Step 3: Systemd Service

File: scripts/containarium.service

[Unit]
Description=Containarium Container Management Daemon
After=network.target incus.service
Requires=incus.service

[Service]
Type=simple
ExecStart=/usr/local/bin/containarium daemon --config /etc/containarium/config.yaml
Restart=on-failure
RestartSec=5s
User=root
Group=root

# Security
NoNewPrivileges=true
PrivateTmp=true

# Logging
StandardOutput=journal
StandardError=journal
SyslogIdentifier=containarium

[Install]
WantedBy=multi-user.target

Step 4: Enhanced CLI (Client Mode)

File: internal/cmd/daemon.go

package cmd

var daemonCmd = &cobra.Command{
    Use:   "daemon",
    Short: "Run Containarium as a daemon service",
    Long:  `Start the Containarium gRPC API server for remote management.`,
    RunE:  runDaemon,
}

func runDaemon(cmd *cobra.Command, args []string) error {
    // Start gRPC server
    // ... (same as daemon main.go)
}

File: internal/cmd/remote.go

package cmd

var remoteCreateCmd = &cobra.Command{
    Use:   "remote-create <jump-server> <username>",
    Short: "Create container on a remote jump server",
    RunE:  runRemoteCreate,
}

func runRemoteCreate(cmd *cobra.Command, args []string) error {
    server := args[0]  // jump-1.example.com:50051
    username := args[1]

    // Connect to remote daemon
    conn, err := grpc.Dial(server, grpc.WithInsecure())
    if err != nil {
        return err
    }
    defer conn.Close()

    client := pb.NewContainerServiceClient(conn)
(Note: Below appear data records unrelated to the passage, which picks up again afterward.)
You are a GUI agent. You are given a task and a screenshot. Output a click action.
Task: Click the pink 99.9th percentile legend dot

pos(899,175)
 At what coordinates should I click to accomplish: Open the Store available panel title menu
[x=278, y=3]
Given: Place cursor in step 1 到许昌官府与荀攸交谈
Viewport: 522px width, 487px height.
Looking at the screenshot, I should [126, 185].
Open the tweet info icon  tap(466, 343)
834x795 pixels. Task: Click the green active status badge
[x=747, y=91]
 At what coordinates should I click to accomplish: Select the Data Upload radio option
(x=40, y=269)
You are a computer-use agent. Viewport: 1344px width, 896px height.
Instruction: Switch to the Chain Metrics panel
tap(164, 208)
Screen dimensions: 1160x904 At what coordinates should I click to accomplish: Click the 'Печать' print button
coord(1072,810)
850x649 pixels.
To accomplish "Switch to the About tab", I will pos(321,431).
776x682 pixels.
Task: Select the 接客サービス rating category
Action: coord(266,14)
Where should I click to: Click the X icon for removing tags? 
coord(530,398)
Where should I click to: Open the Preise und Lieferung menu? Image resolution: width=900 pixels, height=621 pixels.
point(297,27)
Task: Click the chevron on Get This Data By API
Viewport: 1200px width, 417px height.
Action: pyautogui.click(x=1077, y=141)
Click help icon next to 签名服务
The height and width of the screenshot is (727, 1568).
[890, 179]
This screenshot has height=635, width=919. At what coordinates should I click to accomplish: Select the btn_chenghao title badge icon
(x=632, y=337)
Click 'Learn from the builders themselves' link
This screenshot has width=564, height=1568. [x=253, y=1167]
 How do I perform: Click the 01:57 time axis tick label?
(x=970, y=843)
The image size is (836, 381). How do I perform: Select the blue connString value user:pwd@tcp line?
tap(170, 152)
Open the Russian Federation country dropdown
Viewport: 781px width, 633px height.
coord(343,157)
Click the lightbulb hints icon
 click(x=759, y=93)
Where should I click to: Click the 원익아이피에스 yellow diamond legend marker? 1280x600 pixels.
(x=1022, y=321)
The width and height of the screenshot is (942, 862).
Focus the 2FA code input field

    // Call CreateContainer via gRPC
    req := &pb.CreateContainerRequest{
        Username: username,
        Resources: &pb.ResourceLimits{
            Cpu:    "4",
            Memory: "4GB",
            Disk:   "50GB",
        },
        EnableDocker: true,
    }

    resp, err := client.CreateContainer(context.Background(), req)
    if err != nil {
        return err
    }

    fmt.Printf("✓ Container created on %s\n", server)
    fmt.Printf("IP: %s\n", resp.Container.Network.IpAddress)
    return nil
}

Step 5: Configuration File

File: /etc/containarium/config.yaml

# Containarium daemon configuration

server:
  # gRPC server address
  address: "0.0.0.0:50051"

  # TLS configuration (optional)
  tls:
    enabled: false
    cert_file: /etc/containarium/tls/server.crt
    key_file: /etc/containarium/tls/server.key

auth:
  # Authentication method: none, token, mtls
  method: token

  # Token configuration
  token:
    secret: "your-secret-key-change-this"
    expiry: 24h

incus:
  # Incus socket path
  socket: /var/lib/incus/unix.socket

  # Default project
  project: default

containers:
  # Default container settings
  defaults:
    image: ubuntu:24.04
    cpu: "4"
    memory: "4GB"
    disk: "50GB"
    enable_docker: true
    auto_start: true

logging:
  level: info
  format: json
  output: /var/log/containarium/daemon.log

Usage Examples

Deployment

Option 1: Automatic Deployment via Terraform (Recommended)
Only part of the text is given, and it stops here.